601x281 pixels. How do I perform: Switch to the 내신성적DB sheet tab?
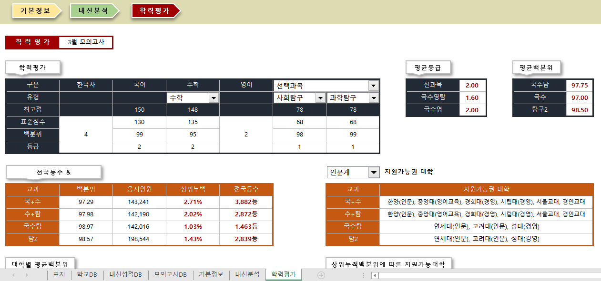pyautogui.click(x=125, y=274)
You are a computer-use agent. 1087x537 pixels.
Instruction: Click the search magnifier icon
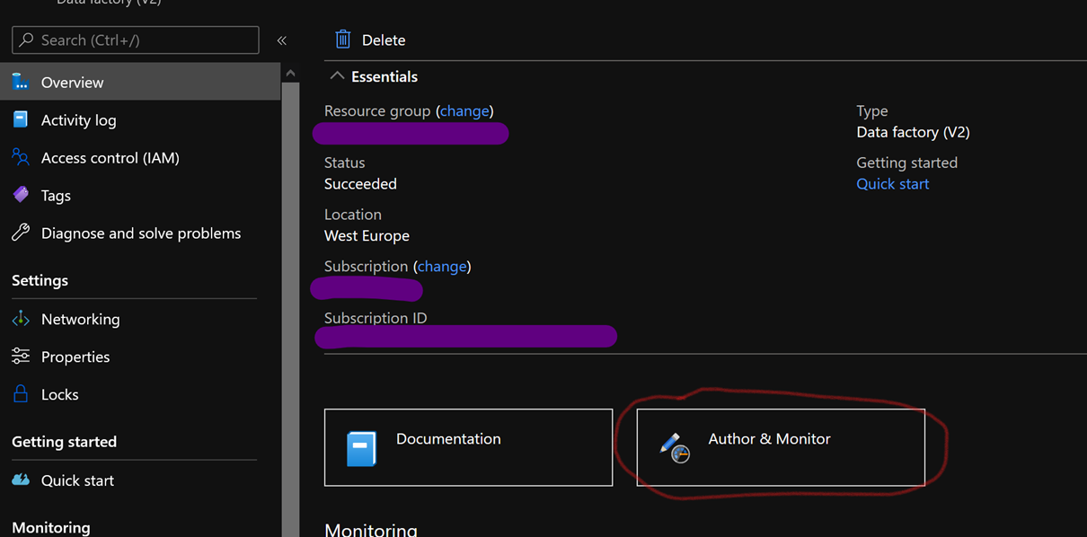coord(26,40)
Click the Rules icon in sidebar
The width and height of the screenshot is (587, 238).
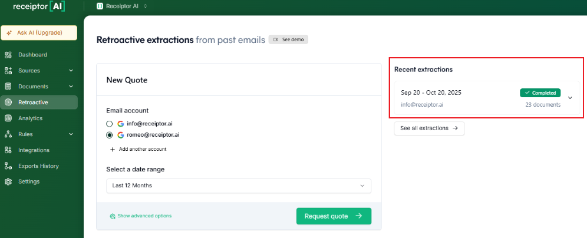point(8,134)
++++++
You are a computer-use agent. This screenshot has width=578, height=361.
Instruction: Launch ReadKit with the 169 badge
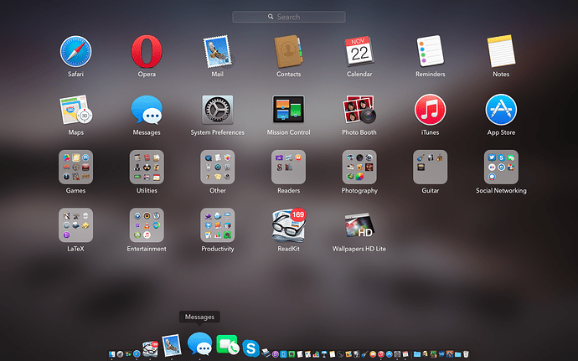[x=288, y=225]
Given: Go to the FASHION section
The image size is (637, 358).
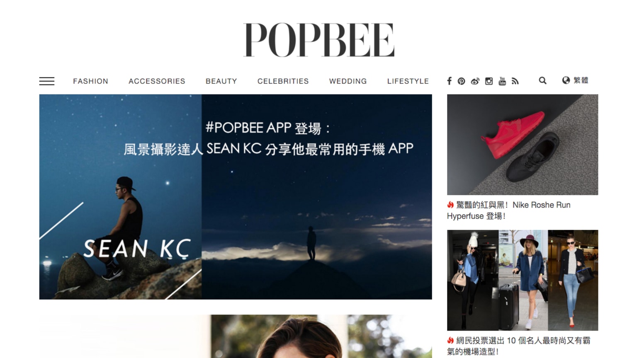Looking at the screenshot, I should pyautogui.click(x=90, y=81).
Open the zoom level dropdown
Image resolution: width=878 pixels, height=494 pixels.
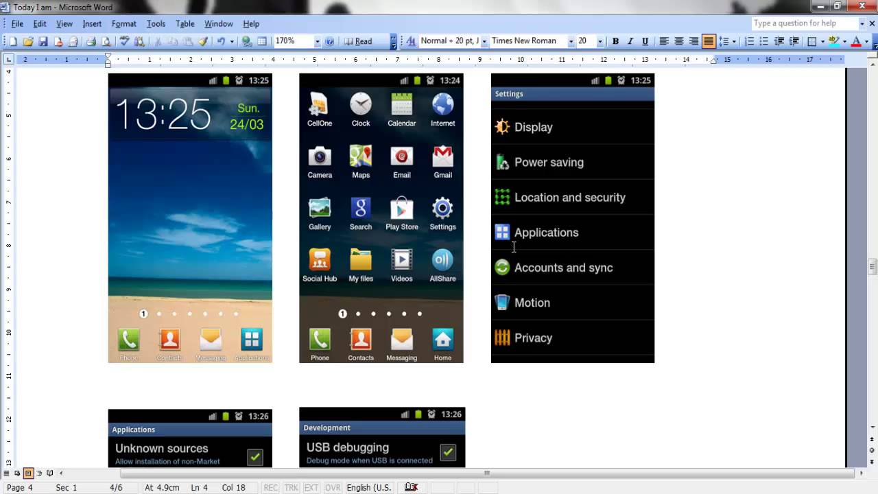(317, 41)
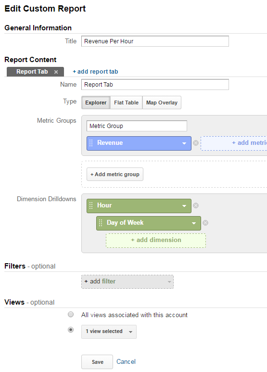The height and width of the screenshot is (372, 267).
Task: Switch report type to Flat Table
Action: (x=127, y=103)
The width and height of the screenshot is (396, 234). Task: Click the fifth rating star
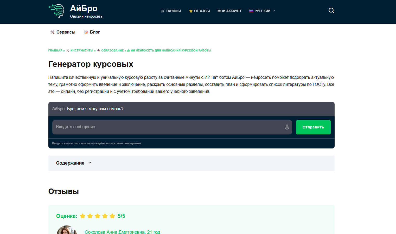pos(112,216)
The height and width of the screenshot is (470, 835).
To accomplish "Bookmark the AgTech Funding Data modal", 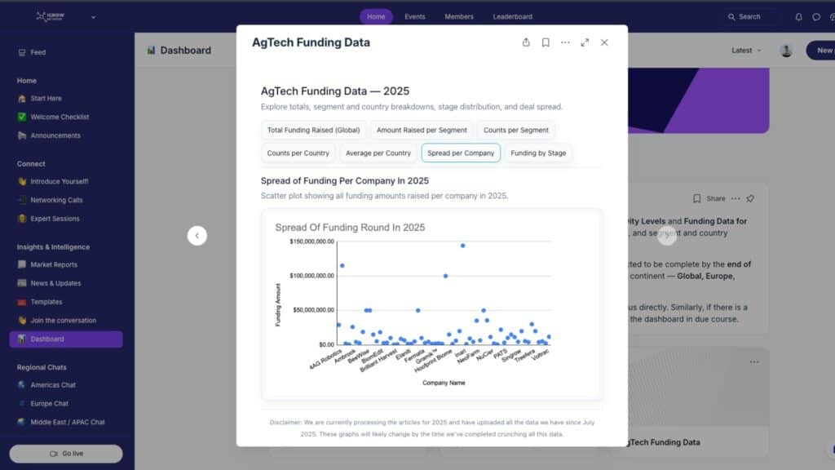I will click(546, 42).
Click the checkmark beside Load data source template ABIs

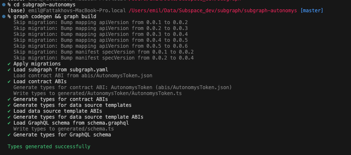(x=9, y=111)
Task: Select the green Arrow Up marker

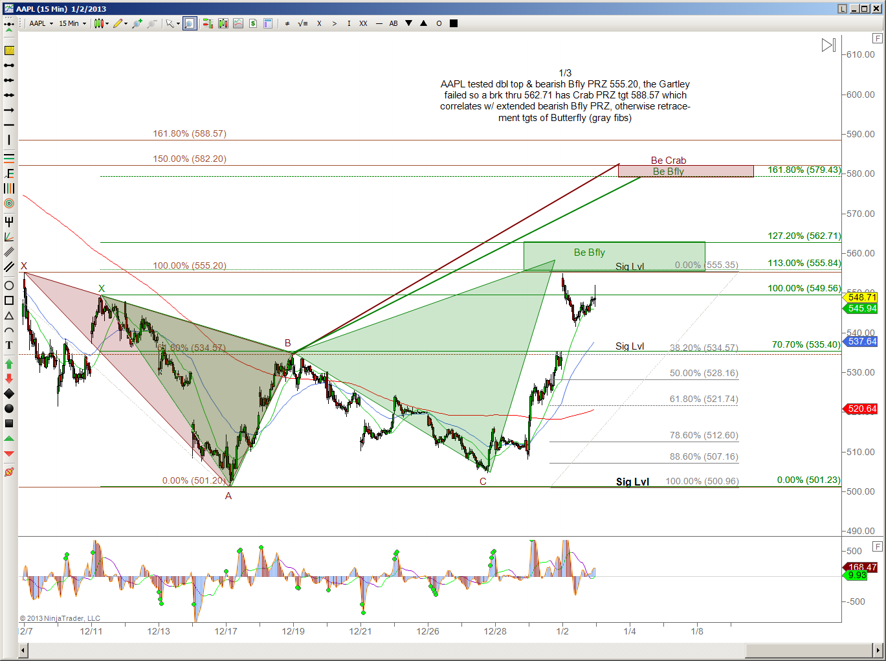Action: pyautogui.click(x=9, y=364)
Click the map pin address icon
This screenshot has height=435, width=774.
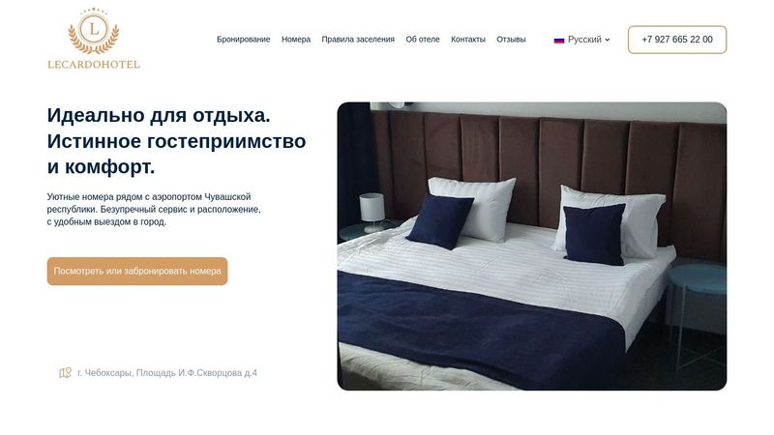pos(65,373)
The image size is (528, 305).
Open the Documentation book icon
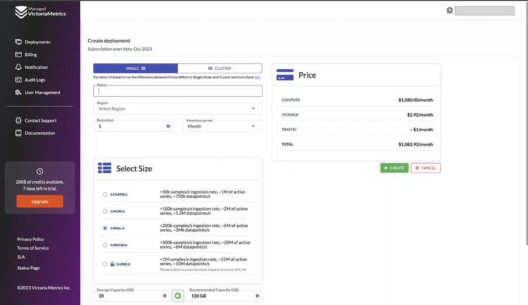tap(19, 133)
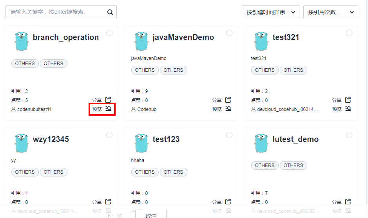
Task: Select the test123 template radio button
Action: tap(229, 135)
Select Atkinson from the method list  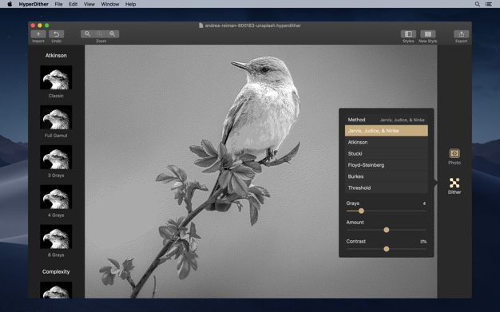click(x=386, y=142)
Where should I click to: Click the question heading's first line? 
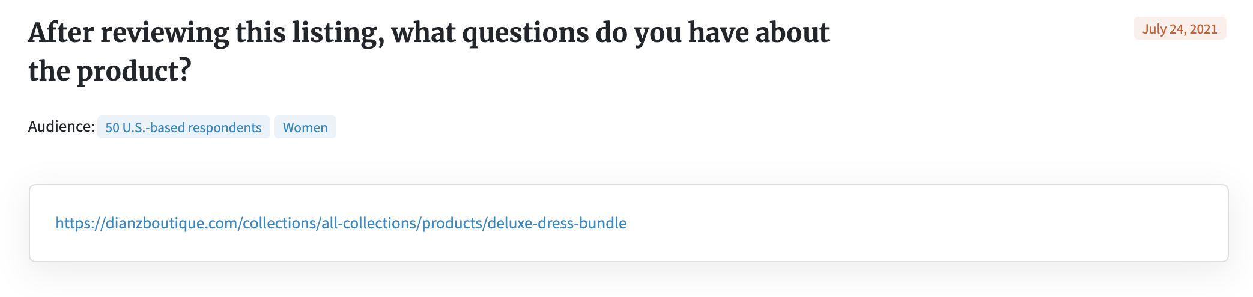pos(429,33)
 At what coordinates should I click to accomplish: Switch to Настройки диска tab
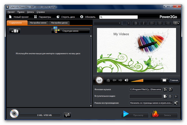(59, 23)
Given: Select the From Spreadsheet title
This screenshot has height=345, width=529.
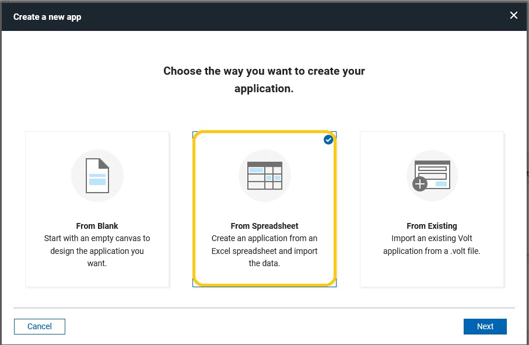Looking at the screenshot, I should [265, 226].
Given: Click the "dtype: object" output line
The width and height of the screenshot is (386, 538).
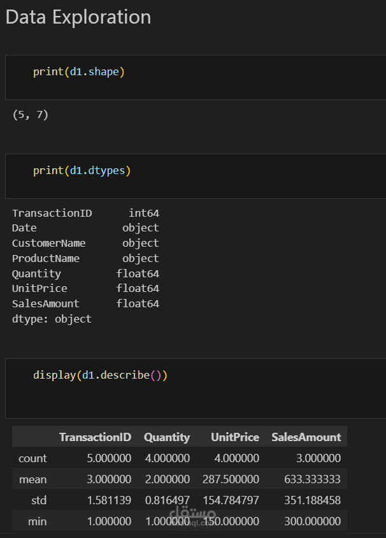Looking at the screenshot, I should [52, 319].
++++++
§ **YOUR INSTRUCTIONS**
If a line of the material contains the word "Given", pick it out and copy it.

§ **RESULT OF THE EXERCISE**
Given: Go to the FASHION section
Given: Select the From Spreadsheet title
Given: Click the "dtype: object" output line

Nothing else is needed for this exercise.